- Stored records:
=-=-=
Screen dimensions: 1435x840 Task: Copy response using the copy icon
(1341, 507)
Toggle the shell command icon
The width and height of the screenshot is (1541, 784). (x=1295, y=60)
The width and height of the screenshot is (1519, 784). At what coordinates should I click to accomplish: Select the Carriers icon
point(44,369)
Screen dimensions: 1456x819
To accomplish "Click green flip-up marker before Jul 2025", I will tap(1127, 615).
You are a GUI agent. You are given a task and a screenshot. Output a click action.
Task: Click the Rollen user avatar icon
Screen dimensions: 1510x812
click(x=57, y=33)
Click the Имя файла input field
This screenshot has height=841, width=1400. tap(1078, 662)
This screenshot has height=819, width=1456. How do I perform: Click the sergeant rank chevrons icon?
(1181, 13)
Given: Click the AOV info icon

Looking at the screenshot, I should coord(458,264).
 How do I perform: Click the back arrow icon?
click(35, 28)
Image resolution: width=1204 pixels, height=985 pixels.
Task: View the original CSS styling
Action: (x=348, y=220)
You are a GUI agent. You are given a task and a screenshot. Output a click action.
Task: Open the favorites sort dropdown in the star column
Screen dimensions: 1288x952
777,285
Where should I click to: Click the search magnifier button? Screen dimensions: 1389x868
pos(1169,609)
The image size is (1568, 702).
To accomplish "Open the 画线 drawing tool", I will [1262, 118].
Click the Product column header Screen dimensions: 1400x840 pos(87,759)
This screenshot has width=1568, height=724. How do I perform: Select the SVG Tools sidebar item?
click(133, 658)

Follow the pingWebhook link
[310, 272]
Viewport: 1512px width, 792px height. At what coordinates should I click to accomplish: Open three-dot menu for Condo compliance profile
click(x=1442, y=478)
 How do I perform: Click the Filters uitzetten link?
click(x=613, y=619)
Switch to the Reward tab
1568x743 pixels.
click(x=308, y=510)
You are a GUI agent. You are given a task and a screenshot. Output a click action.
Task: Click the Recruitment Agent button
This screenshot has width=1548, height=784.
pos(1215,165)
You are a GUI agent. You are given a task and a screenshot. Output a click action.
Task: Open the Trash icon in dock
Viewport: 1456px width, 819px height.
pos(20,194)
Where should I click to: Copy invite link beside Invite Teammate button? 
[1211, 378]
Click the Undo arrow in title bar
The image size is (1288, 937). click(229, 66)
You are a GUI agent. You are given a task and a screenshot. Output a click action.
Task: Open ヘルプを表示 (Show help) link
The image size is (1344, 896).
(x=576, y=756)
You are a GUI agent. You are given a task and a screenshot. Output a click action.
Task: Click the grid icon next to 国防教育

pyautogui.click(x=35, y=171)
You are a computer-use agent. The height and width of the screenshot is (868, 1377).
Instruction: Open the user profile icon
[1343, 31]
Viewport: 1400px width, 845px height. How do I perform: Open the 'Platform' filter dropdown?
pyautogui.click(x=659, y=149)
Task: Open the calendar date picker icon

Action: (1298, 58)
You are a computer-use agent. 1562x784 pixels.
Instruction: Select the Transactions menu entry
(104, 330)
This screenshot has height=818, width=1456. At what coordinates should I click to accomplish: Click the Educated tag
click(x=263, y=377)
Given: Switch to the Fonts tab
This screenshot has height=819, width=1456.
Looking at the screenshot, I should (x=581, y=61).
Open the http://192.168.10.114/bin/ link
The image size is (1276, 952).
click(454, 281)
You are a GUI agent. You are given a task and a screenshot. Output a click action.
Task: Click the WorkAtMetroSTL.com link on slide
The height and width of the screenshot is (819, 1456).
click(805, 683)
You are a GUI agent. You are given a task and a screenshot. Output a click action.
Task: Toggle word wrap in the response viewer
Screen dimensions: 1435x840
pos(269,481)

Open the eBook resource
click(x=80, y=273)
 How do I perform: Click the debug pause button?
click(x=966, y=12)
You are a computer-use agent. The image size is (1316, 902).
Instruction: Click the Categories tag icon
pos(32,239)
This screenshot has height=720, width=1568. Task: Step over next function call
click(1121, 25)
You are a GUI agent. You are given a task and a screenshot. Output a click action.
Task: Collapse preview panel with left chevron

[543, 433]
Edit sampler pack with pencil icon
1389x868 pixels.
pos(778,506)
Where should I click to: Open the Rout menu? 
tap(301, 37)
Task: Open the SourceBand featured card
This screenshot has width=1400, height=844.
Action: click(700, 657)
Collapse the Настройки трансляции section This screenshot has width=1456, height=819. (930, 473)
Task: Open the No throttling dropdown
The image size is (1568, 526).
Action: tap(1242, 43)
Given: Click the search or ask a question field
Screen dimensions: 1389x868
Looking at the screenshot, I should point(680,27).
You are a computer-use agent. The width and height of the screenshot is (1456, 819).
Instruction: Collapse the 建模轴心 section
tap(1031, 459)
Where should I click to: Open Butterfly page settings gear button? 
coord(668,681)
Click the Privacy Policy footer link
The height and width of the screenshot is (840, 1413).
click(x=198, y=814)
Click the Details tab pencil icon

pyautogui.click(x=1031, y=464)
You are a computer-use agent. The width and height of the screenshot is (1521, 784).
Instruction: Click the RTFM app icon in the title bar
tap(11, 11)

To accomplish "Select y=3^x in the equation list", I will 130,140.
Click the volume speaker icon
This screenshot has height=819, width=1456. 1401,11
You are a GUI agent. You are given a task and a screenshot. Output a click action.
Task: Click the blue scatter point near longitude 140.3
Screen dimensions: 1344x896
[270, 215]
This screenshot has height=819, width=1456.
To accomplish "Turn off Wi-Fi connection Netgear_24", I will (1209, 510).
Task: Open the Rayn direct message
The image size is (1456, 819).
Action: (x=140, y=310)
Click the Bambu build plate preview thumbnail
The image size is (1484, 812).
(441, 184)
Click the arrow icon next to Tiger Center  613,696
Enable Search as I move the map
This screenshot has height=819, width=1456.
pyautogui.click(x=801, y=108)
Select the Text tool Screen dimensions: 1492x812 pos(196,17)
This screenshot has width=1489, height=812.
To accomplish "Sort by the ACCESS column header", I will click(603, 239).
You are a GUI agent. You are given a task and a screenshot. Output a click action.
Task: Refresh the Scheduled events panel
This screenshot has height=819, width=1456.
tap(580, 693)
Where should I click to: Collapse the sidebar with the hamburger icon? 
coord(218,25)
=-=-=
- Exercise requirements: Copy out, word for word, the part of the entries above that begins at the line with "Where should I click to: Open Butterfly" and ends at the line with "Task: Open the Rayn direct message", including both.

- Response to the exercise:
Where should I click to: Open Butterfly page settings gear button? 
coord(668,681)
Click the Privacy Policy footer link
The height and width of the screenshot is (840, 1413).
click(x=198, y=814)
Click the Details tab pencil icon

pyautogui.click(x=1031, y=464)
You are a computer-use agent. The width and height of the screenshot is (1521, 784).
Instruction: Click the RTFM app icon in the title bar
tap(11, 11)

To accomplish "Select y=3^x in the equation list", I will 130,140.
Click the volume speaker icon
This screenshot has height=819, width=1456. 1401,11
You are a GUI agent. You are given a task and a screenshot. Output a click action.
Task: Click the blue scatter point near longitude 140.3
Screen dimensions: 1344x896
[270, 215]
This screenshot has height=819, width=1456.
To accomplish "Turn off Wi-Fi connection Netgear_24", I will (1209, 510).
Task: Open the Rayn direct message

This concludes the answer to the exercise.